Frau Gunawan und ihr Mann nicken, sie wissen das längst alles, jetzt wollen sie Fotos von der weltberühmten Betonwand machen. Die beiden sind für die Flitterwochen in Europa, drei Tage haben sie für Deutschland. 'Das hier', sagt der junge Ehemann, 'sollte der Höhepunkt sein.' Er guckt jetzt etwas ratlos auf einen turmhohen Kran, der hinter der Mauer aufgefahren ist. Er soll sie einreißen. 'Also', rutscht es Frau Gunawan heraus, 'spinnen die?'
Sie spinnen, das sagen nach den Menschen aus Papua-Neuguinea jetzt auch die in Berlin. Sie sagen es im Radio, im Fernsehen und auf der Straße, sie sagen es im Senat und im Bundestag. Nur, dass eben keiner schuld daran sein will, dass Berlin dabei ist, ein weltbekanntes Denkmal zu zerstören, das Teil des Berliner Gedenkstättenkonzepts ist, dazu unter Denkmalschutz steht und zu den größten Touristenattraktionen der Stadt gehört.
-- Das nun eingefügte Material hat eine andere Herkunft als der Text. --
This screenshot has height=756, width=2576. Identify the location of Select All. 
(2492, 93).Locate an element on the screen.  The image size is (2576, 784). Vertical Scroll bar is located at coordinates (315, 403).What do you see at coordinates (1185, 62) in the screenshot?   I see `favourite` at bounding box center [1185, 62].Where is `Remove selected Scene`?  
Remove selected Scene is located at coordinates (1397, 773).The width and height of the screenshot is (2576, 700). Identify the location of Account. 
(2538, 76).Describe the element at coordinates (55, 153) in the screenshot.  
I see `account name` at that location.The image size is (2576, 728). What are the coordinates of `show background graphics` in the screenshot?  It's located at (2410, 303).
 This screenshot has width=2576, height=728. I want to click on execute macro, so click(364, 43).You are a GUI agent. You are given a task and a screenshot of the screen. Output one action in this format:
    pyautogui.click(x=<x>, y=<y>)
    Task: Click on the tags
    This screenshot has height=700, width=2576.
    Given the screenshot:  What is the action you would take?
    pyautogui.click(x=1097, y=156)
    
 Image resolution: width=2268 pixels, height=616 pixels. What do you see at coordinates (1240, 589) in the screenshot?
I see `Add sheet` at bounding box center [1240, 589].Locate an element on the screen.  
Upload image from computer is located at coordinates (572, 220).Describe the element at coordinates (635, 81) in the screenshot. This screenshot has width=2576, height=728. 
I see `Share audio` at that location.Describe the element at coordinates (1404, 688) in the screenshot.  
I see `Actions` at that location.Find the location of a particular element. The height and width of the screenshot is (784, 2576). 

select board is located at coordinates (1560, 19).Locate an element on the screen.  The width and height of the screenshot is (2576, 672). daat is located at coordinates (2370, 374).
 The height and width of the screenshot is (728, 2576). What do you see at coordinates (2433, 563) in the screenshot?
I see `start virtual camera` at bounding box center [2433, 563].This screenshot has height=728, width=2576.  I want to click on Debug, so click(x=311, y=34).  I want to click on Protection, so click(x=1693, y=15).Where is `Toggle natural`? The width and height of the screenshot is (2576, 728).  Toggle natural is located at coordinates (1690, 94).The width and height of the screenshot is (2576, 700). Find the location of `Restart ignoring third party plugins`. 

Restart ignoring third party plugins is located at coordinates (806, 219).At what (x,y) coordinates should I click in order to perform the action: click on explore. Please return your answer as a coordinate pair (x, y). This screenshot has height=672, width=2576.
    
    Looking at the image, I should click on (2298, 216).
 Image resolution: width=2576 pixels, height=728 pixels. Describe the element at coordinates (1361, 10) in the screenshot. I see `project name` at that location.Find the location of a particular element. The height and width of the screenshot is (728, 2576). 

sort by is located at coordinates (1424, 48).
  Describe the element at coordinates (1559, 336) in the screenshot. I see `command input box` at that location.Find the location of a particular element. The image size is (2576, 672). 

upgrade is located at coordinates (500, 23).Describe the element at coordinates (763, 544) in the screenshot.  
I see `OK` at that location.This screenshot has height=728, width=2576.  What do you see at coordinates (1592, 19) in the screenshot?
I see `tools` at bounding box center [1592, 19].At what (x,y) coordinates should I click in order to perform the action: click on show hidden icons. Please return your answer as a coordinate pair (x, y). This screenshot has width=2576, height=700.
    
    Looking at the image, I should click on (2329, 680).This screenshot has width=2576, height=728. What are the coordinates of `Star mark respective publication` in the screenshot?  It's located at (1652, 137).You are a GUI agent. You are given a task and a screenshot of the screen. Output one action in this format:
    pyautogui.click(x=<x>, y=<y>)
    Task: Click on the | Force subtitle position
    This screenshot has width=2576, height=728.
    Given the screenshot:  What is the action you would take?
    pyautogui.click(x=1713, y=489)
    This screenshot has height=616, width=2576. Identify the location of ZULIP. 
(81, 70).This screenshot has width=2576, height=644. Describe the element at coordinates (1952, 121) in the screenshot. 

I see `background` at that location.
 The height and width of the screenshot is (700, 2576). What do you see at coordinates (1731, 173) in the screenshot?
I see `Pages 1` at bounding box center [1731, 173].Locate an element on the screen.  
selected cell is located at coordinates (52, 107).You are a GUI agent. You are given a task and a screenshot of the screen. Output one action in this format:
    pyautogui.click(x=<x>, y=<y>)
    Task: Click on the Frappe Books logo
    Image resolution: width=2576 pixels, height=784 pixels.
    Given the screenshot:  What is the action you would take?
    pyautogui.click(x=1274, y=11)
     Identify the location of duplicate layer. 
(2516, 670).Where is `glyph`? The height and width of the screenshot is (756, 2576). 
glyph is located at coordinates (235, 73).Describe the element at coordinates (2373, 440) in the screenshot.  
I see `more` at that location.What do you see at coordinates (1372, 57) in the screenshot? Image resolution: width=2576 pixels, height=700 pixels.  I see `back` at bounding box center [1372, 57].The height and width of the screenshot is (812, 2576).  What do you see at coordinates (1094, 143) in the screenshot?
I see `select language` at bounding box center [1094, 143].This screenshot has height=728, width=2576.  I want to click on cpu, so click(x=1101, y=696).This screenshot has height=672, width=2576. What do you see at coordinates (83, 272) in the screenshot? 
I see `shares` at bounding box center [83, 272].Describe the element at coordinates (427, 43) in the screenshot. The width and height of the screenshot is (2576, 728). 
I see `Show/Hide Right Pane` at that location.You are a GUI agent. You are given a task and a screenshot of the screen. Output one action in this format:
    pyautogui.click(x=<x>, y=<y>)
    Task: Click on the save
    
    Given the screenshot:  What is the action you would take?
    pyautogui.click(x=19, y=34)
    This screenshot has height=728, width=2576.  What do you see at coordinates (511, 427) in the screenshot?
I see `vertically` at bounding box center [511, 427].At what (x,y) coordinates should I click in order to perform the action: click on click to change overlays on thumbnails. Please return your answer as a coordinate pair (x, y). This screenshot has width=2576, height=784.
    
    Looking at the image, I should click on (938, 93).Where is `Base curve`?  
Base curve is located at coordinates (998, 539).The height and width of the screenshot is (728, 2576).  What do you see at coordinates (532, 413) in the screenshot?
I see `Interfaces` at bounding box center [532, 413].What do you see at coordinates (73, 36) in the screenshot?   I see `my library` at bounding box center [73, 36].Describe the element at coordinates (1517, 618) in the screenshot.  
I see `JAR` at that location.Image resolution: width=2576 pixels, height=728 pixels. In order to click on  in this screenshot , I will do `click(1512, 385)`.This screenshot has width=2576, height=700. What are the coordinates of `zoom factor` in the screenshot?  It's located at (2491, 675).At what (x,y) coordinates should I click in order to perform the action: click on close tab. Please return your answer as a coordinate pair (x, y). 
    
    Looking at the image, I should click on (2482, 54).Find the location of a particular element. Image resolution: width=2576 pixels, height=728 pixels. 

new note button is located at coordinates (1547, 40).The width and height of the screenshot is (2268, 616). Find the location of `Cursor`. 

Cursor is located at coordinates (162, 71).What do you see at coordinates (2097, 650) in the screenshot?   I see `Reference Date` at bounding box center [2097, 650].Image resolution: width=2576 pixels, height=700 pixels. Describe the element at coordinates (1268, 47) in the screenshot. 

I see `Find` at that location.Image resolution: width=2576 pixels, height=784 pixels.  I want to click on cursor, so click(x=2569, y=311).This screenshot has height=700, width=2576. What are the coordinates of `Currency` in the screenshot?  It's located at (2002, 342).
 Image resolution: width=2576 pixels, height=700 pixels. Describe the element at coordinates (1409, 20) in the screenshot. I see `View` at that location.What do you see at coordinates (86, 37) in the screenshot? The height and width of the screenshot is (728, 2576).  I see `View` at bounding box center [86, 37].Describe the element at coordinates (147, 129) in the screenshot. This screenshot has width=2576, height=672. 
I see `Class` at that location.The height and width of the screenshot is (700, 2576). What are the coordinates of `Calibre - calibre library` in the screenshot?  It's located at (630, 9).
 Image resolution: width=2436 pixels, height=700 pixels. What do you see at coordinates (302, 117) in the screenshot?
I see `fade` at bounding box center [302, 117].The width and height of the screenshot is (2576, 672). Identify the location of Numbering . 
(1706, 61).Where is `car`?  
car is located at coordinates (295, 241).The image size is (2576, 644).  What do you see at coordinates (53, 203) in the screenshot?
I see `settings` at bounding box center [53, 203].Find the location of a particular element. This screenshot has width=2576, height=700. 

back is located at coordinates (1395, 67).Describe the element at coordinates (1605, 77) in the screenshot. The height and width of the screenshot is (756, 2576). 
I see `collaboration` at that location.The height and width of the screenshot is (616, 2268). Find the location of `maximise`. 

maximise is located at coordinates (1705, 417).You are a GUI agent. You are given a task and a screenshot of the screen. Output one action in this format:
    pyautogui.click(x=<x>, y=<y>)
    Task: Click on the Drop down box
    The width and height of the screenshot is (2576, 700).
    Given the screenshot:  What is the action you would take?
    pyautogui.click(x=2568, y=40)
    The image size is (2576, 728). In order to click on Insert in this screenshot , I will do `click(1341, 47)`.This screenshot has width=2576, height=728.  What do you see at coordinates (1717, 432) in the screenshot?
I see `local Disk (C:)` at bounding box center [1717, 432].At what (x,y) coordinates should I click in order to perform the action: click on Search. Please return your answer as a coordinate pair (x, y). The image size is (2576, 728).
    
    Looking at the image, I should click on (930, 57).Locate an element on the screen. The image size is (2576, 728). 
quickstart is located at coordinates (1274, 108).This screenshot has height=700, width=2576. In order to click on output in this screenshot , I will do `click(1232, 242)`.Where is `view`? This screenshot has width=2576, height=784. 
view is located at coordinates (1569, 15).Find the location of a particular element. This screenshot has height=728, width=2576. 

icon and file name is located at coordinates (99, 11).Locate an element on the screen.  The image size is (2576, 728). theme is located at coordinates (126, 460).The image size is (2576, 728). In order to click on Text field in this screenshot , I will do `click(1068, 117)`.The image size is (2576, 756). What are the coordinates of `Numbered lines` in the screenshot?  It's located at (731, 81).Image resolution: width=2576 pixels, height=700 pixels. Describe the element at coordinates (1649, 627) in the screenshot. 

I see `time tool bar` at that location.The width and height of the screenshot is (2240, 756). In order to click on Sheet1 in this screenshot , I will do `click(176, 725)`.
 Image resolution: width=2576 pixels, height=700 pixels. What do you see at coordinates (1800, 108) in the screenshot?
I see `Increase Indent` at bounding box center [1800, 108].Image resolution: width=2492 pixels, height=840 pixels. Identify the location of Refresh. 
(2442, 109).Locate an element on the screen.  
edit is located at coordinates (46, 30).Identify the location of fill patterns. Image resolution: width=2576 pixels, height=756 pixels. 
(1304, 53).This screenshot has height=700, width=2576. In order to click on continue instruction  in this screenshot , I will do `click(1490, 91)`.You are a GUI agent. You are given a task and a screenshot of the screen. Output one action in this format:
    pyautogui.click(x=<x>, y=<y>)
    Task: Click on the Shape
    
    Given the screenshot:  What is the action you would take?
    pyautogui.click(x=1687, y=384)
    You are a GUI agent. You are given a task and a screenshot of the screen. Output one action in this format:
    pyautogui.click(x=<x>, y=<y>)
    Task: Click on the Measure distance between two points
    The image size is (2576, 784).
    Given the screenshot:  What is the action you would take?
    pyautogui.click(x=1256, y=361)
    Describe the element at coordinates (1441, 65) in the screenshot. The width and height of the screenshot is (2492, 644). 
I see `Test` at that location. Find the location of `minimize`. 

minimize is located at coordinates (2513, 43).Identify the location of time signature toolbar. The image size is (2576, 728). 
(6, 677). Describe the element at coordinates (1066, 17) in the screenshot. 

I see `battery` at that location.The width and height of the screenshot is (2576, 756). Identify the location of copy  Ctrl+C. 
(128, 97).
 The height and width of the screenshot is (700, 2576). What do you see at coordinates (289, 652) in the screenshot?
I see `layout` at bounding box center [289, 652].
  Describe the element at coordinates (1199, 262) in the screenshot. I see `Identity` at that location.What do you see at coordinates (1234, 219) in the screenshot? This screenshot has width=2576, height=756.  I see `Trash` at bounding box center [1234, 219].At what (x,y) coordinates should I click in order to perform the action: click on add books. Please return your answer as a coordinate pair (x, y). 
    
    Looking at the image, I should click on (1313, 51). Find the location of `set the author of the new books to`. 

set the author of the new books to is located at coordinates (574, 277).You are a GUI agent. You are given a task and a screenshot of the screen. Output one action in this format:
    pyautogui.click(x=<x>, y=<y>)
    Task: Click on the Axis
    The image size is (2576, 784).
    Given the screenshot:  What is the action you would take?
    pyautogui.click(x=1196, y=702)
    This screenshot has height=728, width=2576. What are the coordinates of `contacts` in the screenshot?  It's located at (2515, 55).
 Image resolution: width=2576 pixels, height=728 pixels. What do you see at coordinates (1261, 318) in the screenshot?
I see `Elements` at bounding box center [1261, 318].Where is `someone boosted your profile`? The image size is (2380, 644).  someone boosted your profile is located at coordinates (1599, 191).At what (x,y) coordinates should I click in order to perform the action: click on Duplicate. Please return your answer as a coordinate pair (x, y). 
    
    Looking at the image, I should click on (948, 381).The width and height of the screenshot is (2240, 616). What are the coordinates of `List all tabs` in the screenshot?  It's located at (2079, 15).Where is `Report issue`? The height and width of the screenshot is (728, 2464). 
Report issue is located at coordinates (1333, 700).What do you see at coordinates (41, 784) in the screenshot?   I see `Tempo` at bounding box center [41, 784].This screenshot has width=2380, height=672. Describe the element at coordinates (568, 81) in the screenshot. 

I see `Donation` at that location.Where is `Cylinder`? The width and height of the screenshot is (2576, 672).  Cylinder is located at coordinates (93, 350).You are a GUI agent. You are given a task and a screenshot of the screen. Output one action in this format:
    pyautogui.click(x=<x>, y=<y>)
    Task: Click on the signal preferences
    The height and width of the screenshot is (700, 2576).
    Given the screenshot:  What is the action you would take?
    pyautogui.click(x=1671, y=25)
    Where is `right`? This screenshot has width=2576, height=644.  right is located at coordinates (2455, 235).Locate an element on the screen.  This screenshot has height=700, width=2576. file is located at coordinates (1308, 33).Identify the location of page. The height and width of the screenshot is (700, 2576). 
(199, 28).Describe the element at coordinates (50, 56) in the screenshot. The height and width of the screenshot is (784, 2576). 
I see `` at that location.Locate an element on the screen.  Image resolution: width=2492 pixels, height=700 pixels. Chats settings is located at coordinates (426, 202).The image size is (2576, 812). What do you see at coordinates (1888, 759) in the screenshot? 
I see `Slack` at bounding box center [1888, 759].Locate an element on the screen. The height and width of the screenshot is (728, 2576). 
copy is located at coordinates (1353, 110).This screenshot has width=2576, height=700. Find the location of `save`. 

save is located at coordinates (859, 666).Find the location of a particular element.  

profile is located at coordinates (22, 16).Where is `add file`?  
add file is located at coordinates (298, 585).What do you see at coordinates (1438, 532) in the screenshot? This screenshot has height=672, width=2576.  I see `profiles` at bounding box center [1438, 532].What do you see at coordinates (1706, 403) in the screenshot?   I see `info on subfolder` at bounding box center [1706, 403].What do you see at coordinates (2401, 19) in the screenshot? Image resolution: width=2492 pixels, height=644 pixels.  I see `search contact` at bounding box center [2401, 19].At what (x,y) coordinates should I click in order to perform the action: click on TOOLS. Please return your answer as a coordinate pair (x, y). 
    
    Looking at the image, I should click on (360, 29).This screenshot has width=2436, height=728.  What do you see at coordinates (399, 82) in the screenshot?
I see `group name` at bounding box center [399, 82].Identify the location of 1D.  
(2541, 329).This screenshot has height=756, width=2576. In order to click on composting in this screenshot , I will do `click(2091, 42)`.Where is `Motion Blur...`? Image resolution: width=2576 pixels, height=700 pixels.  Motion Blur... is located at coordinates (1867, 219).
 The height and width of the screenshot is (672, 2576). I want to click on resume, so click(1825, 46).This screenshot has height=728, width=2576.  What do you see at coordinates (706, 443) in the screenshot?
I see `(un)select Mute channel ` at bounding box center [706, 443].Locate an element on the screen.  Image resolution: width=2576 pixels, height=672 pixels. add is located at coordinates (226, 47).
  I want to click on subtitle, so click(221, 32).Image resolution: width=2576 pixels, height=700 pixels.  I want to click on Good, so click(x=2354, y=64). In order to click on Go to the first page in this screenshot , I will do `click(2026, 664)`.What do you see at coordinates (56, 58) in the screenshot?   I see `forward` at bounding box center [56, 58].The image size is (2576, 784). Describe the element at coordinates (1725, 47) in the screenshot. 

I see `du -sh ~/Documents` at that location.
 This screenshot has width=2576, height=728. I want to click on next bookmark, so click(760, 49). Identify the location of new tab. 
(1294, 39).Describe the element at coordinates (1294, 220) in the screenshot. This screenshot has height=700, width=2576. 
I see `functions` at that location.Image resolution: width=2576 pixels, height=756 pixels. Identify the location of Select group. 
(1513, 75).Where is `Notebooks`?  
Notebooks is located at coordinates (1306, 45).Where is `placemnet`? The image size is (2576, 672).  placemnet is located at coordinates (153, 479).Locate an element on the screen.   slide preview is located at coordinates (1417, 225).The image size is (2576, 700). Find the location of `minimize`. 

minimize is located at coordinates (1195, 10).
Die East Side Gallery, das war bis 1989 Teil der Hinterlandmauer in Ost-Berlin, und es haben sich hier, in Schussweite der Wachtürme, dramatische Szenen abgespielt. 1972 ertrank auf der Kreuzberger Seite der Spree der achtjährige Cengaver Katranci, DDR-Wasserschutzpolizisten sahen zu. Auch andere kamen hier um, auf der Flucht, bevor Berlins längstes verbleibendes Mauerstück nach der Wende von internationalen Künstlern zur Freiluftgalerie umgestaltet und vor fünf Jahren für 2,5Millionen restauriert wurde.
Die Grundstücke dahinter, zwischen Spree und Mauer, wurden verkauft und fielen über Jahre in Dornröschenschlaf. Hier blühte eine wilde, allseits beliebte Landschaft von Strandbars. Nun aber steigen die Immobilienpreise in Berlin, und die ersten Investoren wollen bauen. Ein gewisser Maik Uwe Hinkel plant an der Mühlenstraße einen 63 Meter hohen Wohnturm für Luxusapartments, er gilt bereits als Berlins bestgehasstes Gebäude. Daneben soll ein 150 Meter langer Blockbau wachsen.
Der Bezirk Friedrichshain-Kreuzberg hat 2008 eine Baugenehmigung erteilt. Dann brachen Proteste los, auch weil erste Neubauten am Spreeufer von erlesener Scheußlichkeit waren. Der grüne Bezirksbürgermeister Franz Schulz bekam kalte Füße. Er lavierte, versuchte aus Bauland einen Park zu machen und den Senat zu einem Grundstückstausch zu bewegen. Ein Park, bitte sehr, heißt es beim Senat. Aber das Land bezahlt nicht für Fehler des Bezirks und rückt kein Grundstück zum Tausch heraus. Der Investor aber will jetzt eine Verbindung zwischen seinem Grund und der Mühlenstraße, er soll einen Rechtstitel für den Mauerdurchbruch haben - und die Zustimmung vom Denkmalschutz. Wenn stimmt, was aus Senatskreisen durchsickerte, wurden noch drei weitere Mauerdurchbrüche beantragt. Der Fall liegt beim Verwaltungsgericht. In der Stadt aber bricht nun ein Sturm los.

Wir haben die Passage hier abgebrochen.